Les ministres des Affaires étrangères des pays voisins de la Libye tiendront, jeudi dans la capitale soudanaise Khartoum, une réunion sur les moyens visant à trouver une solution politique à la crise qui secoue depuis plus de trois ans ce pays du Sahel.
L'Algérie, qui joue un rôle important dans le cadre des efforts visant le règlement pacifique de la crise libyenne, sera représentée à cette réunion, par le ministre délégué chargé des Affaires maghrébines et africaines, Abdelkader Messahel.
C'est l'Algérie qui a pris l'initiative d'appeler à la création, dans le courant de l'année, du groupe des Etats voisins de la Libye pour trouver une solution à la crise politique dans ce pays frère à travers le dialogue entre les belligérants et loin de toute ingérence étrangère.
Au cours de la réunion de Khartoum, la cinquième du genre, les ministres "procéderont à une évaluation des efforts en cours visant à réunir les conditions d'un dialogue entre les parties libyennes, à l'exclusion des groupes terroristes reconnus en tant que tels, afin de promouvoir une solution politique qui préserve l'intégrité, l'unité territoriale et la stabilité du pays.
Khartoum avait proposé fin octobre de réunir les principaux acteurs de la crise en Libye. Le gouvernement libyen dirigé par Abdallah al-Theni a= accepté ce plan.
Soutenir l'armée libyenne
La réunion de Khartoum se tiendra dans un contexte marqué par de vives tension en Libye, livrée à l'anarchie depuis la chute en octobre 2011 du régime de Maamar El-Gueddafi.Le ministre libyen des Affaires étrangères Mohamed al-Dairi a exprimé récemment le souhait de son pays de voir la rencontre de Khartoum déboucher sur "un accord sur un cadre politique qui favorise un règlement politique à la crise libyenne".

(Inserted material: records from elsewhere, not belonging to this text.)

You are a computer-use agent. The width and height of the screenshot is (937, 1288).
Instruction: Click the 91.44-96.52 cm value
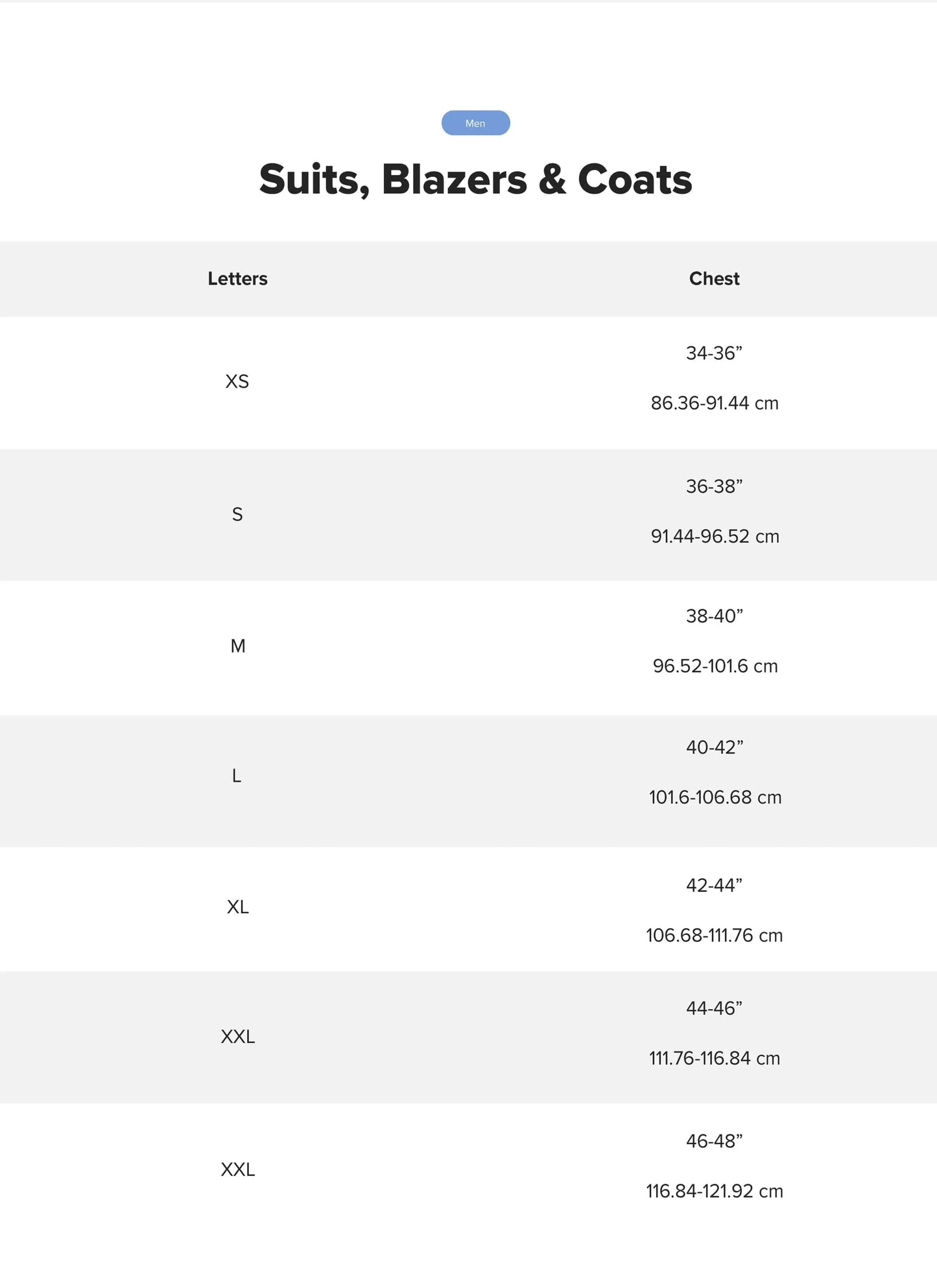tap(715, 537)
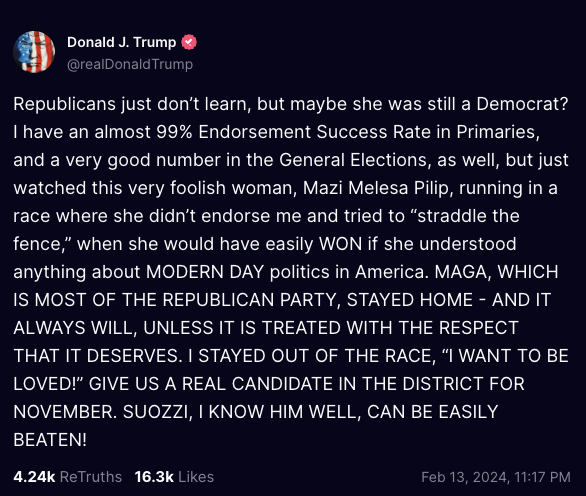
Task: Click the red verified checkmark badge
Action: pyautogui.click(x=189, y=42)
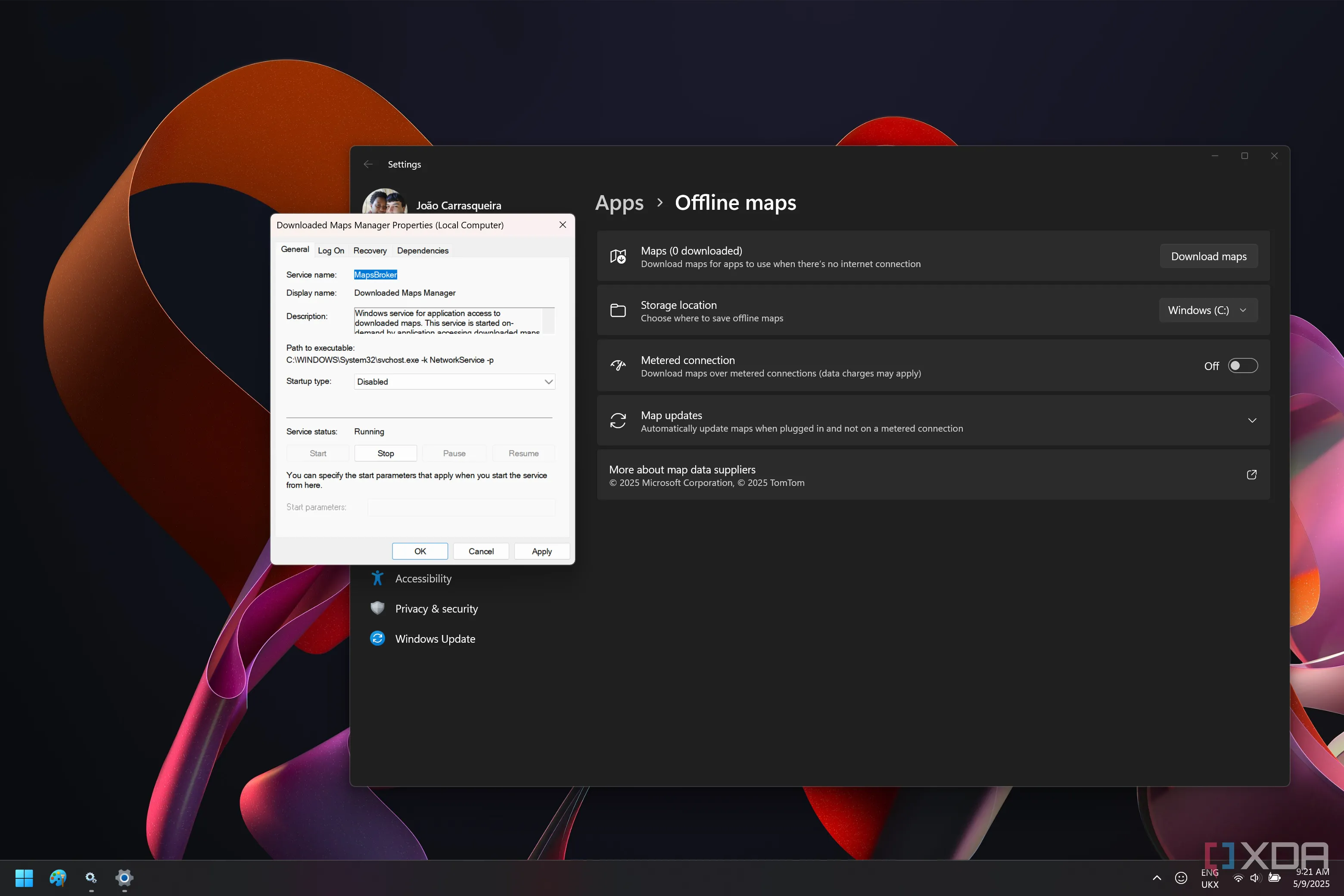Open the volume icon in system tray
The height and width of the screenshot is (896, 1344).
coord(1255,878)
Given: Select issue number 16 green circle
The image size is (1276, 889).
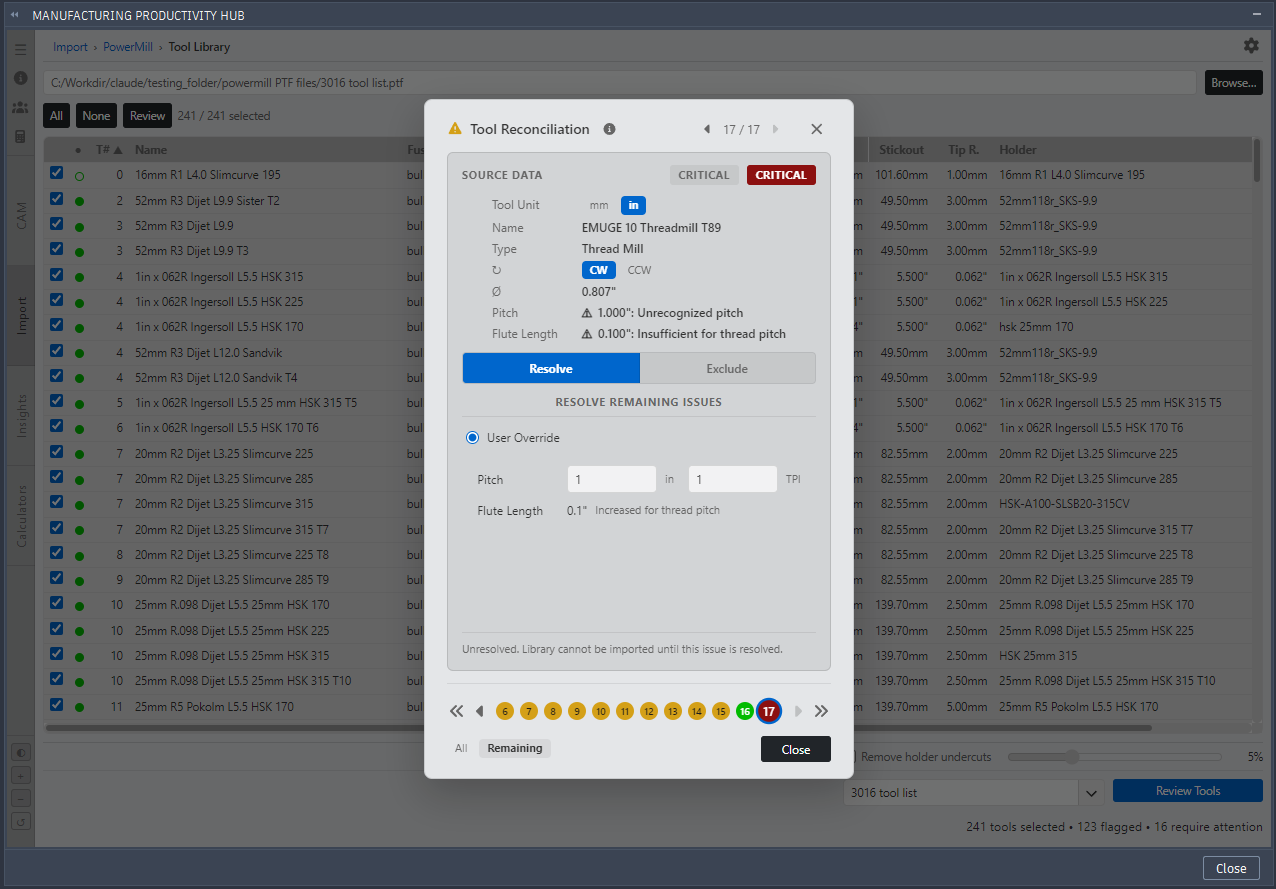Looking at the screenshot, I should pyautogui.click(x=744, y=711).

Le chef de la diplomatie libyenne a aussi fait part du souhait de son pays de voir la réunion de jeudi aboutir à "une entente entre les pays participants sur des bases précises à même d'éviter les désaccords qui ne servent ni l'intérêt national de la Libye ni la question libyenne".
Face au chaos qui règne dans le pays et l'incapacité des autorités de transition de former une armée et d'asseoir leur autorité sur un nombre de milices qui font la loi dans le pays, le ministre libyen a appelé la communauté internationale à "appuyer" les capacités de l'armée libyenne dans leur lutte contre le terrorisme, soulignant que les éléments de l'organisation autoproclamée Etat islamique (EI,Daech) étaient "présents sur le sol libyen".
Instabilité politique et sécuritaire
La crise en Libye s'aggrave de plus en plus: Depuis septembre, le pays est dirigé par deux gouvernements et deux parlements qui se disputent le pouvoir à distance, une situation qui préoccupe la communauté internationale qui avait reconnu le Parlement désormais invalidé et le gouvernement d'Abdallah al-Theni qui siège à Tobrouk faute de sécurité dans la capitale.
Pour rappel, le gouvernement parallèle établi à Tripoli est dirigé par Omar al-Hassi. Cette confusion profite aux groupes armés et milices qui continuent d'agir en dehors de toute légalité. Benghazi, deuxième ville du pays et point de départ du soulèvement de février 2011, est en proie à une violence quotidienne qui oppose, depuis mai, d'un côté les partisans du général à la retraite Khalifa Haftar et des milices armées dont Ansar al-Charia.
Le général Haftar qui a déclaré que son objectif était de "rétablir la légitimité" de l'Etat libyen et "éradiquer le terrorisme", est soutenu par le gouvernement de transition libyen et par plusieurs unités de l'armée. Plus de 450 personnes ont été tuées à Benghazi depuis le début le lancement le 15 octobre de l'offensive des forces loyales à Haftar contre les milices armées.
Les violences continuent aussi à frapper d'autres villes libyennes: dans l'ouest du pays, sept personnes, dont cinq travailleurs étrangers, ont été tuées et 25 autres blessées mardi dans des raids aériens sur la ville de Zouara, selon les autorités locales.
Zouara ainsi que d'autres villes de l'ouest libyen soutiennent Fajr Libya, une coalition hétéroclite de milices qui s'est emparée l'été dernier de la capitale libyenne Tripoli après en avoir chassé les milices rivales de Zentan.